2025-03-24 マウントサイナイ医療システム(MSHS)
<関連情報>
- https://www.mountsinai.org/about/newsroom/2025/mount-sinai-researchers-identify-key-gut-sensor-that-regulates-digestion-and-immunity
- https://www.sciencedirect.com/science/article/pii/S0092867425002582?dgcid=coauthor
腸管神経細胞Piezo1は、力を感知することで力学的・免疫学的恒常性を維持する Enteric neuronal Piezo1 maintains mechanical and immunological homeostasis by sensing force
Zili Xie, Lillian Rose, Jing Feng, Yonghui Zhao, Yisi Lu, Harry Kane, Timothy J. Hibberd, Xueming Hu, Zhen Wang, Kaikai Zang, Xingliang Yang, Quentin Richardson, Rahmeh Othman, Olivia Venezia, Ademi Zhakyp, Fang Gao, Nobuya Abe, Keren Vigeland, Hongshen Wang, Camren Branch …Ruaidhrí Jackson
Cell Available online 24 March 2025
DOI:https://doi.org/10.1016/j.cell.2025.02.031
Graphical abstract
Highlights
- The enteric nervous system directly senses mechanical force via Piezo1
- Cholinergic enteric neurons functionally express the Piezo1 mechanosensor
- Piezo1 on cholinergic neurons is required to accelerate GI motility in response to force
- Cholinergic neuronal Piezo1-mechanosensation limits aberrant intestinal inflammation
Summary
The gastrointestinal (GI) tract experiences a myriad of mechanical forces while orchestrating digestion and barrier immunity.
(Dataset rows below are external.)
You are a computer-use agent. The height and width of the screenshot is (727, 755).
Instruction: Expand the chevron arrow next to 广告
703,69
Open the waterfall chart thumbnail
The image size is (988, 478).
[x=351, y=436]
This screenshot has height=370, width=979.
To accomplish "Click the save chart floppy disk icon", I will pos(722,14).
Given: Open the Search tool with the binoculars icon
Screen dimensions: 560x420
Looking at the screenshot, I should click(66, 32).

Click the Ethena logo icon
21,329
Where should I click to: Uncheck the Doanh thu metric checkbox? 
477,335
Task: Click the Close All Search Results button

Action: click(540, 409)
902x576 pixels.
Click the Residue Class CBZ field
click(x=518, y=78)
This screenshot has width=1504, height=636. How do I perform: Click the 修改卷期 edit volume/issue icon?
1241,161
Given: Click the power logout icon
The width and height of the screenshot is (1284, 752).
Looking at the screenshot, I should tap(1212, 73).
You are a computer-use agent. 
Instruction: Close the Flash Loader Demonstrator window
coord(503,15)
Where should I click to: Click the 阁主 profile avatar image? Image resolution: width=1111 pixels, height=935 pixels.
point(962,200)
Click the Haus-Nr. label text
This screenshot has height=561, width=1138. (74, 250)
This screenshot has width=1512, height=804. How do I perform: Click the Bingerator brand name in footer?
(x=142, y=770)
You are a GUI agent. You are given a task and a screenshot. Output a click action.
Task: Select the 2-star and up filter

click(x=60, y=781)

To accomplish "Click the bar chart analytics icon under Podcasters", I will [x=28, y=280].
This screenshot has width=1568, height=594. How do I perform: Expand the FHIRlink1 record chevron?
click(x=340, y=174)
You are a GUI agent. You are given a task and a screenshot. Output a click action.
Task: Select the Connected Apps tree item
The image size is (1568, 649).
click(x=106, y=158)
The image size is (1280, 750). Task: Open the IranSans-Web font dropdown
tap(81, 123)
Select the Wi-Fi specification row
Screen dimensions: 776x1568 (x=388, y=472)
A central conductor of these processes, the enteric nervous system (ENS), detects luminal pressure to regulate peristalsis independently of extrinsic input from the central and peripheral nervous systems. However, how the ∼500 million enteric neurons that reside in the GI tract sense and respond to force remains unknown. Herein, we establish that the mechanosensor Piezo1 is functionally expressed in cholinergic enteric neurons. Optogenetic stimulation of Piezo1+ cholinergic enteric neurons drives colonic motility, while Piezo1 deficiency reduces cholinergic neuronal activity and slows peristalsis. Additionally, Piezo1 deficiency in cholinergic enteric neurons abolishes exercise-induced acceleration of GI motility. Finally, we uncover that enteric neuronal Piezo1 function is required for motility alterations in colitis and acts to prevent aberrant inflammation and tissue damage. This work uncovers how the ENS senses and responds to mechanical force.